> PROBLEM TO SOLVE:
Without adding anything, give again the lines from the one holding "Screen dimensions: 874x492" through the final line of the records, exactly, with both ends included and pictures dropped.

------------------------------

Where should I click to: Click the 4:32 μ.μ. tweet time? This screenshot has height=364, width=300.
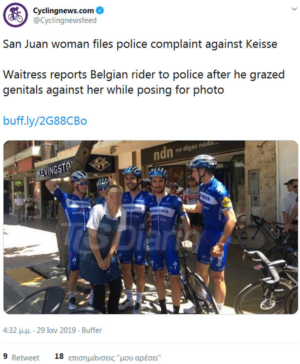coord(18,330)
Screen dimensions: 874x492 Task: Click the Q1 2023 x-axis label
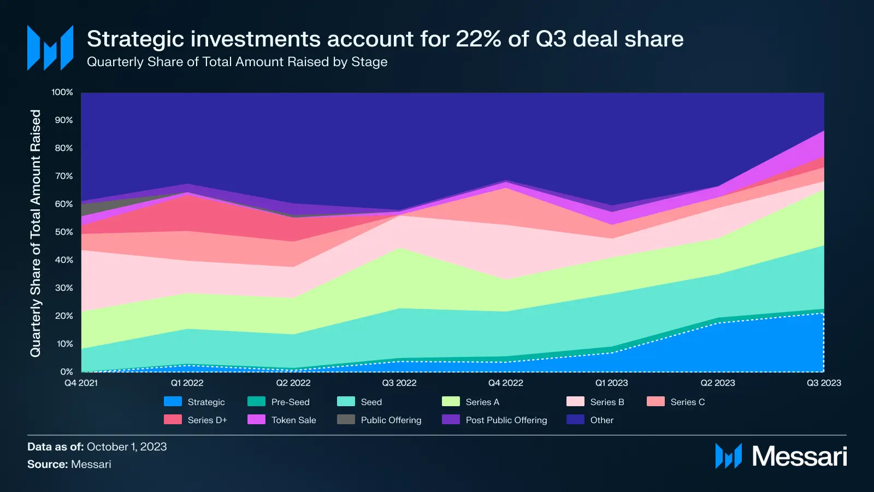[x=611, y=383]
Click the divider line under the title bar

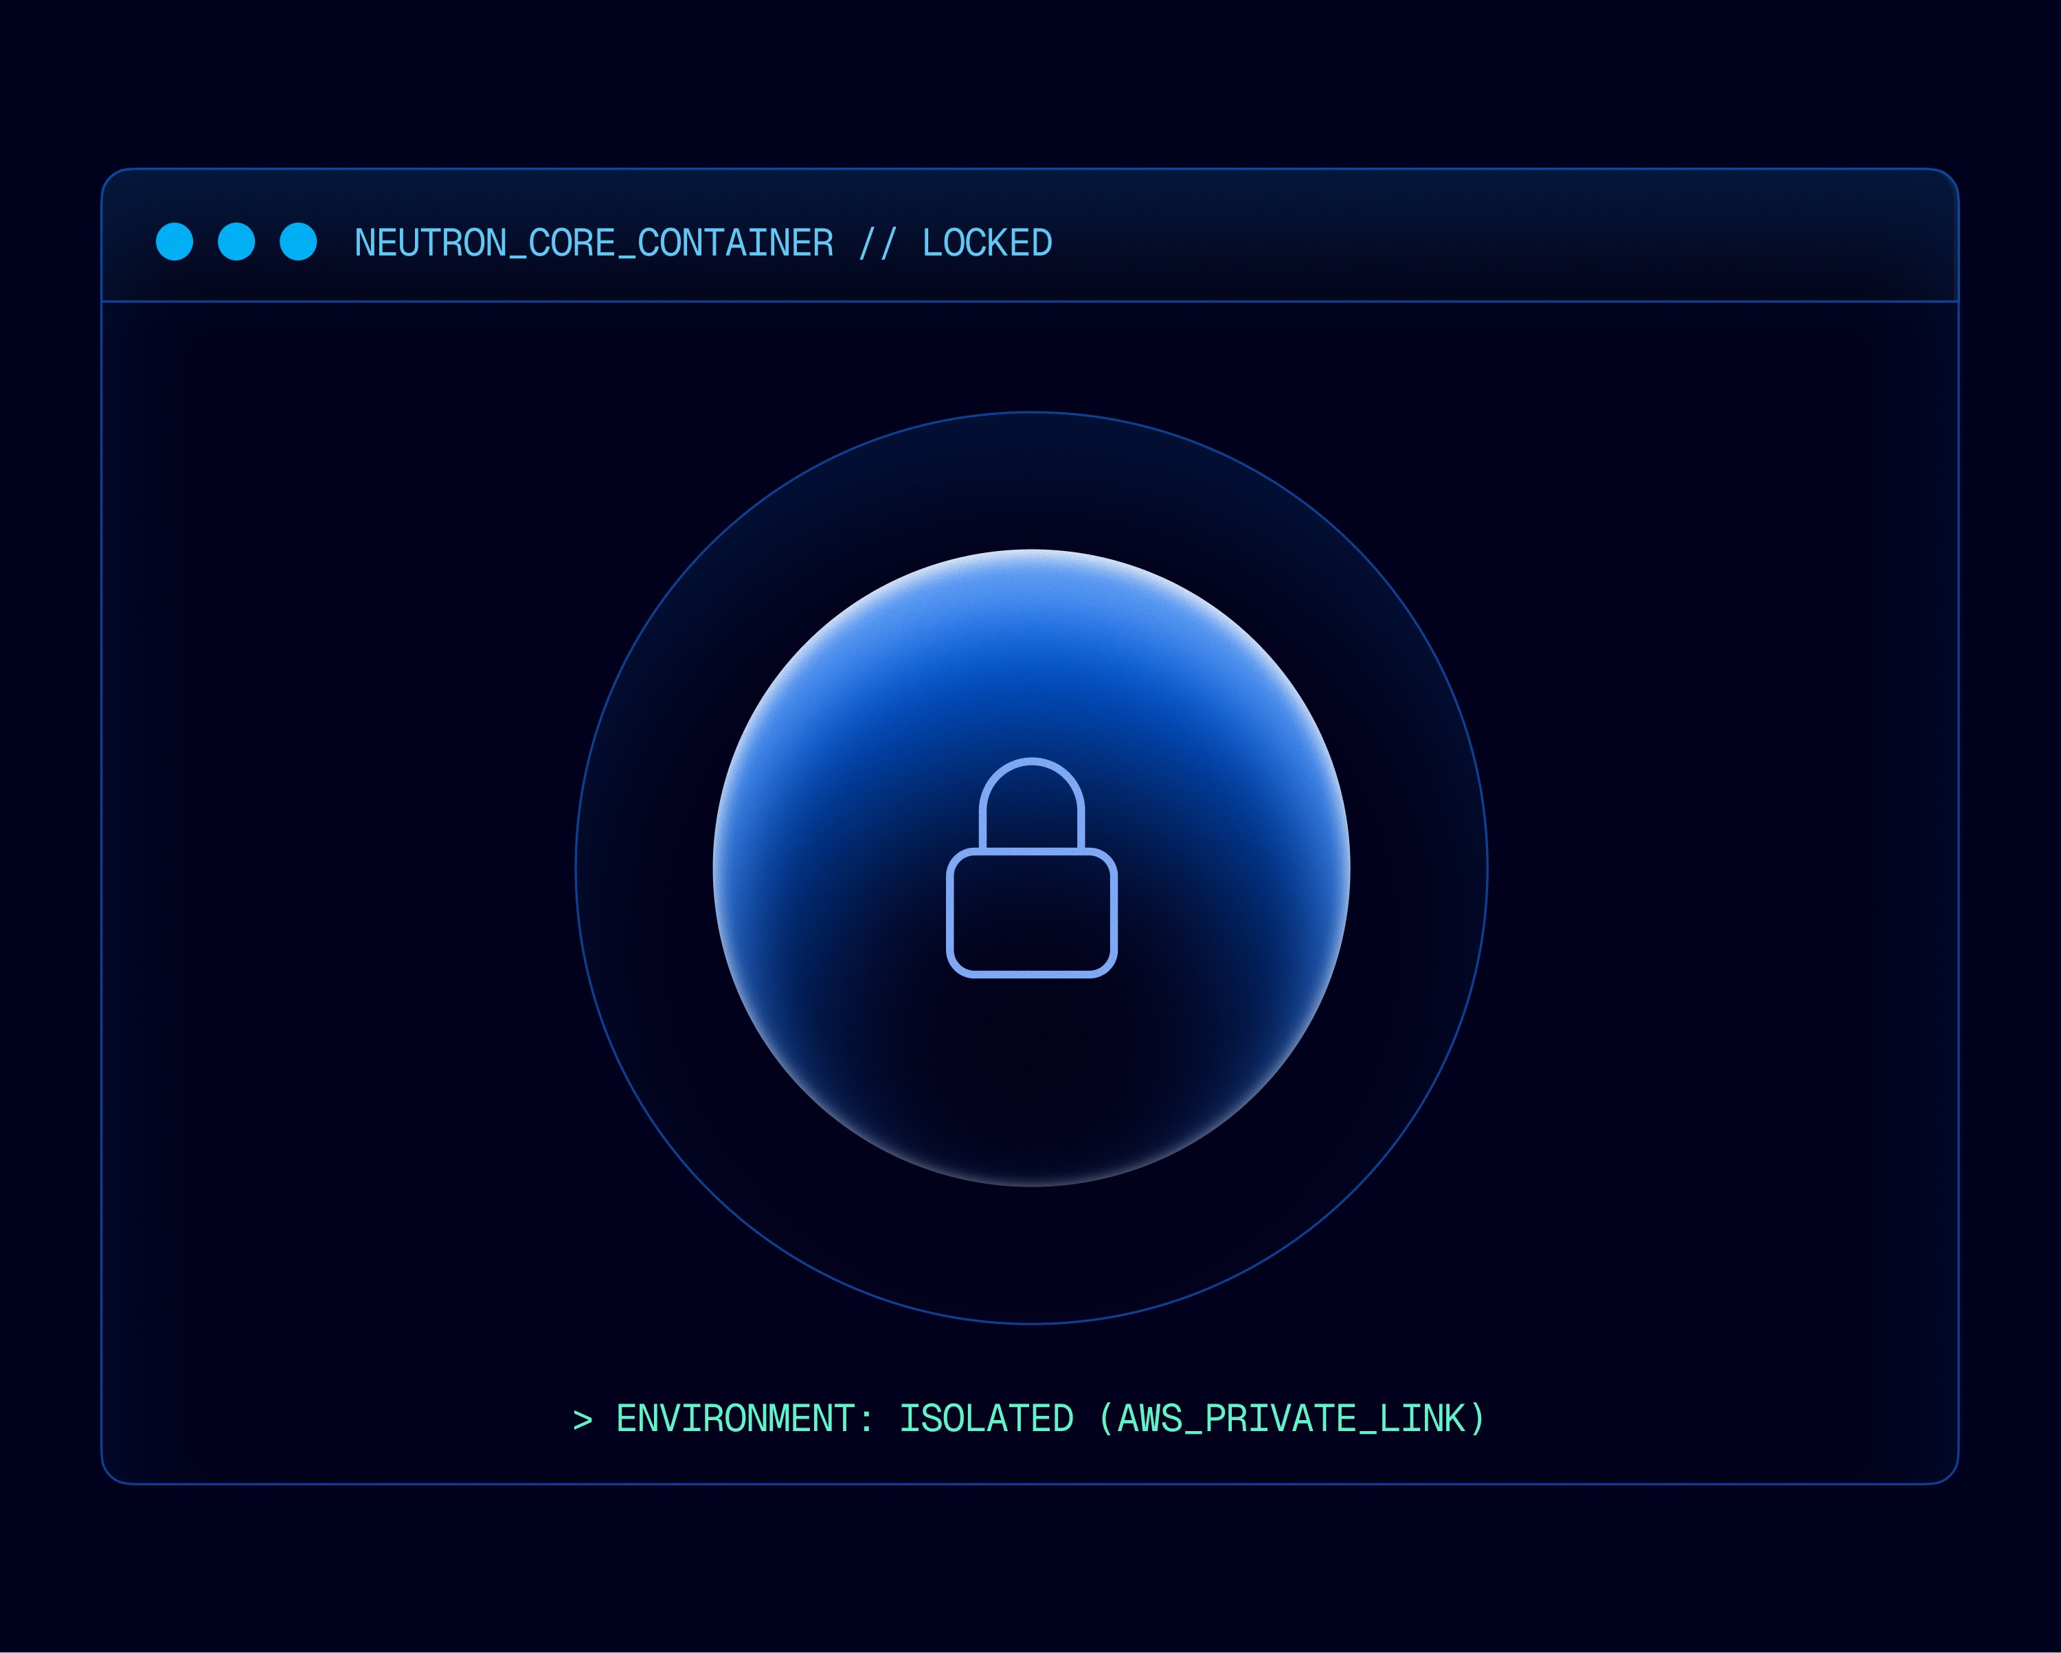(x=1031, y=302)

------------------------------

> FINAL ANSWER:
Screen dimensions: 874x492 Task: Click the Q1 2023 x-axis label
[x=611, y=383]
Click the divider line under the title bar

(x=1031, y=302)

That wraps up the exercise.